今日(31日)は、本州では初めて国の特別天然記念物のトキが羽咋市で放鳥される日だが、1年を通して餌となる生き物が生息できる環境づくりが課題となっているという。

国の特別天然記念物トキが本州で最後に生息していた能登半島。再び羽ばたく姿を見たい―。そんな願いが間もなく実現する。人工的に飼育されたトキが31日、本州で初めて羽咋市で放鳥される。能登半島は2024年、地震と豪雨で甚大な被害が出た。

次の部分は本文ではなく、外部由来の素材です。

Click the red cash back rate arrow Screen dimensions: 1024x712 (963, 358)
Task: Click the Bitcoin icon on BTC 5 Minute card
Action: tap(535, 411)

住民は「トキは地元を勇気づけ、復興の象徴になる」と期待を寄せ、その日を待ちわびている。

こうしたなか、地元の小学生が放鳥場所の近くの田んぼを訪れ、そばにある水辺でトキの餌を増やそうとドジョウの放流を行った。

優雅に飛んでいるトキ

佐渡市を30日に出発した18羽のトキが
31日午前4時10分頃、羽咋市に到着した。

放鳥場所の近くにある田んぼを訪れたのは、羽咋市立瑞穂小学校の6年生15人。
はじめに、田んぼを所有する農事組合法人の濱田栄治代表などから田んぼの隣に水をためておくビオトープや「江」と呼ばれる溝をつくり、トキの餌となる生き物が1年中、生息できる環境づくりに取り組んでいることを学んだ。

  小学生が田んぼで餌のドジョウ放流

そして「江」や田んぼの回りの水路に生息するトキの餌となるザリガニやタニシを観察した。子どもたちは、去年11月からトキの餌となるドジョウを飼育していて、4センチから8センチまでに育った28匹を「バイバイ」などと言いながら「江」に放流していた。

羽咋で放鳥しても、羽咋に定住するとは言えないが、かつて能登にもトキが住んでいた場所なので定住の地としてくれると思いたい。いつか飛んでいる様子を見てみたい。